Reducing Fatalities in Shelter: HELP Research, Single Adult Services and Family Services Pilot New Wellness Check Program

This Spring, HELP USA family and single adult shelters began implementing a pilot wellness check program. Social workers use a risk assessment tool, designed by HELP Research, to identify risks that clients in each subpopulation exhibit to poor well-being and then conduct an increased number of wellness checks with them as a way to address any social, physical, emotional, and psychological needs they may have . Scholars have broadly defined wellness as a holistic state of physical, mental, and social well-being in which one achieves an integrated mode of functioning to maximize one’s potential, such as, for example, undertaking self-care and meeting one’s health needs. HELP Research based its risk assessment tools on a literature review that examined the risks that people experiencing homelessness exhibit to poor well-being.
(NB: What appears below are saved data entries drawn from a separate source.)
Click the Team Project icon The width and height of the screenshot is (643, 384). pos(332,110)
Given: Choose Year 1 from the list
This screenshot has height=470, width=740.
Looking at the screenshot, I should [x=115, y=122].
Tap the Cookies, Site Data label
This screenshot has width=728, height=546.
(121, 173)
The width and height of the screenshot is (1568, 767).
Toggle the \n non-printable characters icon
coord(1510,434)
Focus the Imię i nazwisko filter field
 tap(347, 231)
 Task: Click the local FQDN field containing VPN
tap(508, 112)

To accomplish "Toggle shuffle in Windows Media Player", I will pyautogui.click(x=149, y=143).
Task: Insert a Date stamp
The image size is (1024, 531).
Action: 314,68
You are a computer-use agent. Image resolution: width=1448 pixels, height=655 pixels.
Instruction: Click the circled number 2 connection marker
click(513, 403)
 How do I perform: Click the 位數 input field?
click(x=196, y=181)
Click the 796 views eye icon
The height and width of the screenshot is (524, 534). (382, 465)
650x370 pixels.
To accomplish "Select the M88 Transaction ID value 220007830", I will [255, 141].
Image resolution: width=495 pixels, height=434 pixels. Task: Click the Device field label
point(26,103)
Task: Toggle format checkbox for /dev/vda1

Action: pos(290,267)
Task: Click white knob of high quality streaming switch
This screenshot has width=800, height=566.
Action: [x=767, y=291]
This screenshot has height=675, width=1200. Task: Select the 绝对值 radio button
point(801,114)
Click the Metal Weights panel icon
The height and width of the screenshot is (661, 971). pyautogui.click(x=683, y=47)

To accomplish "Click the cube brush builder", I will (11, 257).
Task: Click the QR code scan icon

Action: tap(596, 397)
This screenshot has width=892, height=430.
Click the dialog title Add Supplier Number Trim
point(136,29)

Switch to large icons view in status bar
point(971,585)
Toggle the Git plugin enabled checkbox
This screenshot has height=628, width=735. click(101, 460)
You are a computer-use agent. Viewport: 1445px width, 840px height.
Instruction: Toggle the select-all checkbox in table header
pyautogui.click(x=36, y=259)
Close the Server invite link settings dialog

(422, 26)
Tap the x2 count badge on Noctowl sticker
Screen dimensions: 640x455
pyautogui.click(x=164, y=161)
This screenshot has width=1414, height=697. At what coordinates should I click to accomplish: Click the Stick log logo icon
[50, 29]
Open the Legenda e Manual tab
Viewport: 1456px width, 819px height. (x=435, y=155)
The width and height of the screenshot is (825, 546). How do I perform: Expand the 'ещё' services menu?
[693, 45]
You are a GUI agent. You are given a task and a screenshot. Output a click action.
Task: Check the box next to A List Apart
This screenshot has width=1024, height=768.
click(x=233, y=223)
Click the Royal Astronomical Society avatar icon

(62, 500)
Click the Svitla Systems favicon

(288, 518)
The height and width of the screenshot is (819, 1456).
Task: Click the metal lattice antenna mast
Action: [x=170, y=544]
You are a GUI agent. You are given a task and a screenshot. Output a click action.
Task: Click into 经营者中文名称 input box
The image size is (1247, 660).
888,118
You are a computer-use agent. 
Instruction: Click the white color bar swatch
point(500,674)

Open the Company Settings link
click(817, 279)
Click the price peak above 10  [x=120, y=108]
The literature review covers six areas. It defines wellness and well-being; identifies factors, such as serious health conditions, that undermine the well-being of this population; details subgroup dynamics, such as gender inequalities, with respect to these factors; recommends risk assessment tools for each subpopulation based on findings from the literature; summarizes best practices among homeless service providers in promoting wellness; and recommends how to adapt the appropriate model of wellness checks for HELP USA single adult men, single women and families with children in shelters.